Source document:
↓

The perfect sprawl......


----------



## cwag (Apr 25, 2017)

Rukie and my granddog have perfected the double decker dog couch routine.


----------



## FurdogDad (Mar 30, 2021)

That IS impressive....I'm gonna have to hide my phone so Murph and Lola don't see that....


----------



## CAROLINA MOM (May 12, 2009)

It's funny how most of us start out thinking my dog(s) will never be on the Couch, when in reality all of our dogs are sprawled out on the couch or in their favorite chair.


----------



## Mango’s Mum (Mar 22, 2021)

So glad it’s not just us! 😂 Mango was ONLY allowed on the couch if he was on someone’s lap. This went on for months… he grew and grew and grew and before you know it only his head would fit on a lap. Eventually it was, oh, might as well let him sleep there alone as he looks so happy! Fail.


----------



## FurdogDad (Mar 30, 2021)

Oh, so now we wanna talk lap dogs....


----------



## CAROLINA MOM (May 12, 2009)

"Oh, so now we wanna talk lap dogs...."


My bridge boy used to lay on my lap and watch TV with me.


----------



## michaeldwilson (Aug 14, 2012)

We absolutely do not allow the dogs on the couch.


----------



## FurdogDad (Mar 30, 2021)

Way to stand strong.....


----------



## laurab18293 (Oct 6, 2021)

Yeah this lasted about two days in my house. going strong at grandmas unless papa around then all the couch snuggles....shhh dont grammy. hehe


----------



## FurdogDad (Mar 30, 2021)

I'll never tell.......


----------



## DevWind (Nov 7, 2016)

Um yeah…no dogs on the furniture ……


----------

↑

Do this:
Return, word for word, the passage of the dog-couch thread that begins with the words containing "It's funny how" and ends with "(Mar 22, 2021)".

Data entries:
↓

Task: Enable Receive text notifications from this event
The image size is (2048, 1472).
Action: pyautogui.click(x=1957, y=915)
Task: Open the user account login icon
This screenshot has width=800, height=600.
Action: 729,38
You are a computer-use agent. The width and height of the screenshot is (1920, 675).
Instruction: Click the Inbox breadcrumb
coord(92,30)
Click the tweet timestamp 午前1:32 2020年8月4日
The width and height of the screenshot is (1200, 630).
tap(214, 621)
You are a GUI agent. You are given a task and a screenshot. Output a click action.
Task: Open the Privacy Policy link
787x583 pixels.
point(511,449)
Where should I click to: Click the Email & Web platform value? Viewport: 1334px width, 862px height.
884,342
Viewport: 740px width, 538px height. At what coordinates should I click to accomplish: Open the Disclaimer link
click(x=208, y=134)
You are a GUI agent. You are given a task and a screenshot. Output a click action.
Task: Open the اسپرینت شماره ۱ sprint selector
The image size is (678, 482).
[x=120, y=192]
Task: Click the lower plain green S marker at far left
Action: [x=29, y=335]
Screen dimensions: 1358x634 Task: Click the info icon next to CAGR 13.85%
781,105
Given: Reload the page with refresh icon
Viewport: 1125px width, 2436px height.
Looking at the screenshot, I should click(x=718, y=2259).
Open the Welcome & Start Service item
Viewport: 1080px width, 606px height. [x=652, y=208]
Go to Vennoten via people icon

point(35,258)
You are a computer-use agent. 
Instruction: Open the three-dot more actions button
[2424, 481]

↑

Response to the exercise:
It's funny how most of us start out thinking my dog(s) will never be on the Couch, when in reality all of our dogs are sprawled out on the couch or in their favorite chair.


----------



## Mango’s Mum (Mar 22, 2021)